5. Dispersion according to Anspmch 1 and 2, characterized in that the solid of the dispersion is the reaction product of

a) 40 to 85% by weight of at least one polyol component with a molecular weight of 600 to 3500 based on carbonate diols, polytetrahydrofuran diols and / or polyethers based on propylene oxide or propylene oxide / ethylene oxide, b) at least 15 to 40% by weight a di-, tri- and / or polyisocyanate component, c) 0 to 7% by weight of a (potentially) anionic structural component consisting of at least one compound with at least one towards NCO groups reactive and at least one, possibly at least partially neutralized, group capable of salt formation, d) 2 to 20% by weight of at least one nonionic-hydrophilic structural component of molecular weight 1000 to 2500, consisting of at least one in the sense the isocyanate reaction monofunctional polyether with a built-in propylene oxide content of 15 to 57% and a built-in ethylene oxide content of 85 to 43%, e) 0.2 to 6% by weight of at least one structural component different from a) to d) of the molecular weight range 32 to 400 with primary or secondary amino and / or hydroxyl groups reactive towards isocyanate groups and f) 0.5 to 4.5% by weight of at least one monofunctional blocking agent or blocking agent mixture which consists of at least 70% dimethylpyrazole consists,

the sum of a) to f) being 100%, either c) and / or d) being used in such an amount that a stable dispersion is formed.

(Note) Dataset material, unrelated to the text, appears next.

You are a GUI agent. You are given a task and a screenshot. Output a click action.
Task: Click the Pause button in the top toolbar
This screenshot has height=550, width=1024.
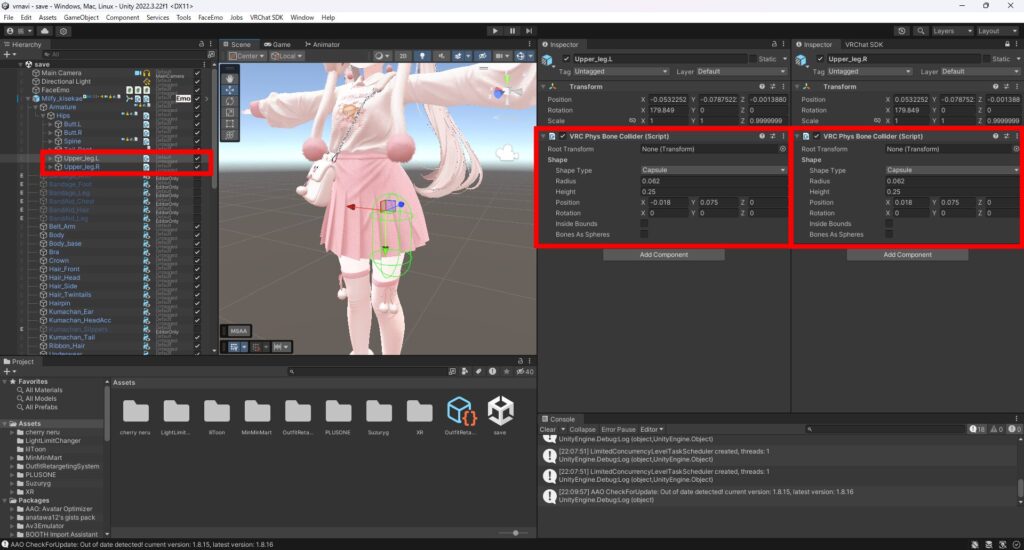coord(512,31)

6. Dispersion according to claims 1 to 5, characterized in that the

(Potentially) anionic component c) at least 50% of which the addition product consists of 1 mole of acrylic acid and 1 mole of isophoronediamine.

7. Dispersion according to claims 1 to 5, characterized in that the polyol component a) at least partially consists of a polyol of the molecular weight range> 9000 g / mol.

8. Dispersions according to claims 1 to 5, characterized in that the chain-terminating component e) 0.2 to 5 wt .-% monoaminofunctional alkoxysilanes are included.

9. Dispersions according to claims 1 to 5, characterized in that 0.5 to 2.5% by weight of monoamino-functional alkoxysilanes are contained as chain-terminating component e).

10. A process for the preparation of the dispersions according to the invention, characterized in that an NCO-functional prepolymer is first prepared from components a), b), optionally c) and / or optionally d), optionally with the use of a hydroxy-functional component e), then a Part of the remaining NCO groups with component f) implemented, the other NCO groups either before, during or after

Dispersing brought to reaction with component and / or a further amino-functional component e), optionally, if not previously done, neutralizing agent added, dispersed and then, if appropriate, the solvent added before, during or after the prepolymer preparation is removed by distillation.

11. Use of the dispersions according to claims 1 to 9 for aqueous painting and coating systems with an increased profile of properties such as the coating of mineral substrates, the painting and sealing of wood and wood-based materials, the painting and coating of metallic surfaces, the painting and coating of Plastics.

12. Use of the dispersions according to claims 1 to 9 for the coating of textiles and leather.

13. Use of the dispersions according to claims 1 to 9, optionally together with other polymers and customary auxiliaries and additives in sizes for glass fibers.

14. Use of polyisocyanate-based hardness blocked with dimethylpyrazole in sizes.

15. Use of hydrophilized polyisocyanate-based hardness blocked with dimethylpyrazole in sizes.

16. glass fiber sizing containing dispersions according to claims 1 to 9.

17. Glass fiber sizes optionally containing hydrophilized polyisocyanate-based hardeners blocked with dimethylpyrazole.